French Pronunciations

View: New views
5 Messages — Rating Filter:   Alert me  

French Pronunciations

by Charles Darwin :: Rate this Message:

Reply to Author | View Threaded | Show Only this Message

Hello list,

I need some help with downloading all french pronunciation files (the  
ogg files) off the fr.wiktionary.org.

As a work around I have this:

grep -o audio=.*ogg frwiktionary-20081228-pages-articles.xml |sed 's/
audio=\([aA-zZ].*\)/curl\ -sO\ \"\http\:\/\/fr\.wiktionary\.org\/wiki\/
Fichier:\1\"/g' > filenames

which extracts all file_names from `frwiktionary-20081228-pages-
articles.xml` and then I added this:

http://fr.wiktionary.org/wiki/Fichier:file_names

as this as the base url. So a simple

curl -O "http://fr.wiktionary.org/wiki/Fichier:Fr-chaise.ogg"

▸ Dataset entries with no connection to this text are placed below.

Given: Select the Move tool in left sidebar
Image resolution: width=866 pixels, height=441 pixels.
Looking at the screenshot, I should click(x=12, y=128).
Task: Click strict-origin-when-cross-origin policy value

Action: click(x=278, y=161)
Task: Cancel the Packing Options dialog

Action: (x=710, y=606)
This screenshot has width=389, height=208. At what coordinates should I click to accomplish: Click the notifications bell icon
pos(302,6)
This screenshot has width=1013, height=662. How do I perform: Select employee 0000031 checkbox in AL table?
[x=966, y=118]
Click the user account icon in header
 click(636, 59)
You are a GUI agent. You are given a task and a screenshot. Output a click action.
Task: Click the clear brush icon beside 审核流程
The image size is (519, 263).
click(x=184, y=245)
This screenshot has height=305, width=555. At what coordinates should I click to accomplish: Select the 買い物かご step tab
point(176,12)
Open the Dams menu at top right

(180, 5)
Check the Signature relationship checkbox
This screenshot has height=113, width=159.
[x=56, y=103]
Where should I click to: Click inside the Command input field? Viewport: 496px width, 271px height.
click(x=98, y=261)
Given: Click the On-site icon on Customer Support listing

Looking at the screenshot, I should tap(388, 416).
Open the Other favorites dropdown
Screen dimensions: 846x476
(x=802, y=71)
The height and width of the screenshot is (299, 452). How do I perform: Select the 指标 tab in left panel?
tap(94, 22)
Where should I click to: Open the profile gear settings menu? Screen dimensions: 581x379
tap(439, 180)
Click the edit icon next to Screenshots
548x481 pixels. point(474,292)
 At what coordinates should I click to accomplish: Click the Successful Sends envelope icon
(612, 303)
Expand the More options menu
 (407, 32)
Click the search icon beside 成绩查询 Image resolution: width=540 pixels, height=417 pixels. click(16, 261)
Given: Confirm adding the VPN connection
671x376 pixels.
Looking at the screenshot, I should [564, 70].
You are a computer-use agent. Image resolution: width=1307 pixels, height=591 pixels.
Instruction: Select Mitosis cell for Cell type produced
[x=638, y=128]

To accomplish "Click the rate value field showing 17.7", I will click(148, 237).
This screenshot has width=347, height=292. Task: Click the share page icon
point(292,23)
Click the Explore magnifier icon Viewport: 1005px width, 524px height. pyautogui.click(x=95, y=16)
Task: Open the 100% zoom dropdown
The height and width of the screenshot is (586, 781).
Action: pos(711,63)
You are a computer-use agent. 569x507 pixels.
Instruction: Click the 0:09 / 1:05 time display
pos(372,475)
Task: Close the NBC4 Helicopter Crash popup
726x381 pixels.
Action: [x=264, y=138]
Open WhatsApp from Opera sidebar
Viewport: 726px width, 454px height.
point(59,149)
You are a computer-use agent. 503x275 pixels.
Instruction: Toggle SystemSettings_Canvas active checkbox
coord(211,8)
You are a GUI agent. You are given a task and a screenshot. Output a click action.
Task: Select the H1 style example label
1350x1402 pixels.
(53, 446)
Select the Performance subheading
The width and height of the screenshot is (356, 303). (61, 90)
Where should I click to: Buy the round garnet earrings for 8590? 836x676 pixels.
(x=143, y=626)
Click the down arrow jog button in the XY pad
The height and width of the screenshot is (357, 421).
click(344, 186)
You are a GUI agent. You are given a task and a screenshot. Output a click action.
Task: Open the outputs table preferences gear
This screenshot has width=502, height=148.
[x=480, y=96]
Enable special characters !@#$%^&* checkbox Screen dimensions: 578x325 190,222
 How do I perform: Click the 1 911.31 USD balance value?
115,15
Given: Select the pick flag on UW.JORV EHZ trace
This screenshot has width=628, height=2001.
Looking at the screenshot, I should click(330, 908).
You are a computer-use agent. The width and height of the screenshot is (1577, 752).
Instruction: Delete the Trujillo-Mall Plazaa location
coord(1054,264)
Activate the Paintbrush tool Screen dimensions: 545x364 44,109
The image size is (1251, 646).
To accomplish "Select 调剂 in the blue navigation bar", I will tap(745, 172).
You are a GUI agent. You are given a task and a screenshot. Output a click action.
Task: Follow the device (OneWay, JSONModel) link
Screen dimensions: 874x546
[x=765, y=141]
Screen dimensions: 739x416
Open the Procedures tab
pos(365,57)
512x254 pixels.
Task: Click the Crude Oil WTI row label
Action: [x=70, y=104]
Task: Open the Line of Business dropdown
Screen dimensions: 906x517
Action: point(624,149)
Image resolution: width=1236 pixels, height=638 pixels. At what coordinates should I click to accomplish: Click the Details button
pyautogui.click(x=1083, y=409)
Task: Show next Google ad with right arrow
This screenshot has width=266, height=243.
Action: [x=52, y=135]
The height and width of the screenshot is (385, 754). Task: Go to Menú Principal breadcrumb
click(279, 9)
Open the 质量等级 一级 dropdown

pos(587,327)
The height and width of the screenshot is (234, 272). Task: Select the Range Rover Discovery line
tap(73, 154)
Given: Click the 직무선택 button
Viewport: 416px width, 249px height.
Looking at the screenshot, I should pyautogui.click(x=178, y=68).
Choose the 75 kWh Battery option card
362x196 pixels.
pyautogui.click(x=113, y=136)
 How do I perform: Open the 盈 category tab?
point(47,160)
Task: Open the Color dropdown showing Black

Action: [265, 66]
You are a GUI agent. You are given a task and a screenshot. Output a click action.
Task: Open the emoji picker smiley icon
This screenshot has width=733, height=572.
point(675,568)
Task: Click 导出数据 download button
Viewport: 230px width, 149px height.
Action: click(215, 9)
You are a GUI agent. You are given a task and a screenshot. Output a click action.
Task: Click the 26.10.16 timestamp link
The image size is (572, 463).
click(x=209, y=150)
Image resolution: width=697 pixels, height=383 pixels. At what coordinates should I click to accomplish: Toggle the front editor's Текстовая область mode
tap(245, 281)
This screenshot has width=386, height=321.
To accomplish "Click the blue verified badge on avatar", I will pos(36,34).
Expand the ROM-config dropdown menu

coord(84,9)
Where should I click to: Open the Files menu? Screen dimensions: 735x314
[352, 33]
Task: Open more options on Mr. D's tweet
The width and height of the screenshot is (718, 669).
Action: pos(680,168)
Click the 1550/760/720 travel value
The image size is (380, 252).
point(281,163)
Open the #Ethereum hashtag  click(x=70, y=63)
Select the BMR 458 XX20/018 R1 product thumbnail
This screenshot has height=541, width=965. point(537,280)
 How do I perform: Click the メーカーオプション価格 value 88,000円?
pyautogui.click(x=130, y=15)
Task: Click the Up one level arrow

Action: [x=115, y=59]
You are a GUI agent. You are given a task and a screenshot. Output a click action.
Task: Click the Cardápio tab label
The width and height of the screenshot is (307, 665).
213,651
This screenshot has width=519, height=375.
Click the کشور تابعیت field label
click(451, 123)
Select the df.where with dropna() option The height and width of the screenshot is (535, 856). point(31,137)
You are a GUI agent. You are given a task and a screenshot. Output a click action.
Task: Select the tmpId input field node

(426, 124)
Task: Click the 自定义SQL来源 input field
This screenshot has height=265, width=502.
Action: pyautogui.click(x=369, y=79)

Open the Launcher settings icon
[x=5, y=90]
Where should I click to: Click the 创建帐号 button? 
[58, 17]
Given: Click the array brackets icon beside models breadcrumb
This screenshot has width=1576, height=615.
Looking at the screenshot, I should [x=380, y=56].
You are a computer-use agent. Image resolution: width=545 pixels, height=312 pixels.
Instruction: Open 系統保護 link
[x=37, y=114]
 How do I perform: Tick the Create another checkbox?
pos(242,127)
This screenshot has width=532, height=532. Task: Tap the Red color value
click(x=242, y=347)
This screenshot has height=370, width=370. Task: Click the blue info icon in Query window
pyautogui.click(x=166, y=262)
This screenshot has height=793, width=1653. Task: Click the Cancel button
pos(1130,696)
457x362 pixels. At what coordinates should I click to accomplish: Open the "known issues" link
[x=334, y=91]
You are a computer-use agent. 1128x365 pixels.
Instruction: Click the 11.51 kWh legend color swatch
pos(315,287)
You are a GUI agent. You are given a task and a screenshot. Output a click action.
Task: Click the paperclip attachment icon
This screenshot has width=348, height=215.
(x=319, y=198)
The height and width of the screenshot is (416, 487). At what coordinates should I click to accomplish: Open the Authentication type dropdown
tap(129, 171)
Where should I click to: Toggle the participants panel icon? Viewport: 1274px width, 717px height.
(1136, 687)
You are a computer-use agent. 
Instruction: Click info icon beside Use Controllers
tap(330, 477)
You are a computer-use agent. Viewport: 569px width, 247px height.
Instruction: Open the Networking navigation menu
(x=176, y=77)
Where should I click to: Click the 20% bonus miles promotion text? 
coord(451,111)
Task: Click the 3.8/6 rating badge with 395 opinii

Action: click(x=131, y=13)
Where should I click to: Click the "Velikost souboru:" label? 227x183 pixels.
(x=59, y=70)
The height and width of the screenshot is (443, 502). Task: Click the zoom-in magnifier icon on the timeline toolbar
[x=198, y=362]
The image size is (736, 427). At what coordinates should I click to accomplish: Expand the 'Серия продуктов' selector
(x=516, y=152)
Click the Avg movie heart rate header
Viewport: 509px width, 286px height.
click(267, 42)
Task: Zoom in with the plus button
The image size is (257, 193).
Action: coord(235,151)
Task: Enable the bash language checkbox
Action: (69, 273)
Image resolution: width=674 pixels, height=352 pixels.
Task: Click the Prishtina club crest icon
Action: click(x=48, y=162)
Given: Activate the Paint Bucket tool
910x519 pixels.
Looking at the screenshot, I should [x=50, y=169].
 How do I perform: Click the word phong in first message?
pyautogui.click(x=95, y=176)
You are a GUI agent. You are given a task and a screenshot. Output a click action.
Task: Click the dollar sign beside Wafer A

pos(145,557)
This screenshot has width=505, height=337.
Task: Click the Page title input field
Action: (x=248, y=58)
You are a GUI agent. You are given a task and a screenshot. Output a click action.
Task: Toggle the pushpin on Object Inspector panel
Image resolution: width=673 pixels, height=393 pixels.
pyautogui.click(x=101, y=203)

should Dload the any file. It all looks fine and rosy up to here but  
when I open the file with QTPlayer it doesn't play and the info window  
gives me 0 bytes whereas:

ls Fichier\:Fr-chaise.ogg
-rw-r--r--   -   24K 11 Jan 09:53 Fichier:Fr-chaise.ogg

There is nothing wrong with my players; this shell script:

test -d /tmp/frp || /bin/mkdir -p /tmp/frp ; cd /tmp/frp ; for i in $
(curl -s http://fr.wiktionary.org/wiki/${1} |grep --only-matching  
"http.*ogg"\" |/usr/bin/sed 's/\".*$//') ; do curl -sO $i;  
done && open -g -a itunes /tmp/frp/Fr-${1}*.ogg

works for most entries (try chaise). So I Dload the file Fr-chaise.ogg  
and play the files with no problem. Also:

ls /Volumes/neo/Users/pm/Music/iTunes/iTunes\ Music/Unknown\ Artist/
Unknown\ Album/une\ chaise.ogg
-rw-r--r--@  -   15K 11 Jan 10:00 …/Music/iTunes/iTunes Music/Unknown  
Artist/Unknown Album/une chaise.ogg


Thanks,
_______________________________________________
Wiktionary-l mailing list
Wiktionary-l@...
https://lists.wikimedia.org/mailman/listinfo/wiktionary-l

Re: French Pronunciations

by Bugzilla from kipmaster@gmail.com :: Rate this Message:

Reply to Author | View Threaded | Show Only this Message

Hi Chales,

when you download "http://fr.wiktionary.org/wiki/Fichier:Fr-chaise.ogg",
I think what you obtain is not an ogg file, but an html file,
i.e. the same html that you see if you click on the link.
(you can try to edit the file you obtain with a text editor to check)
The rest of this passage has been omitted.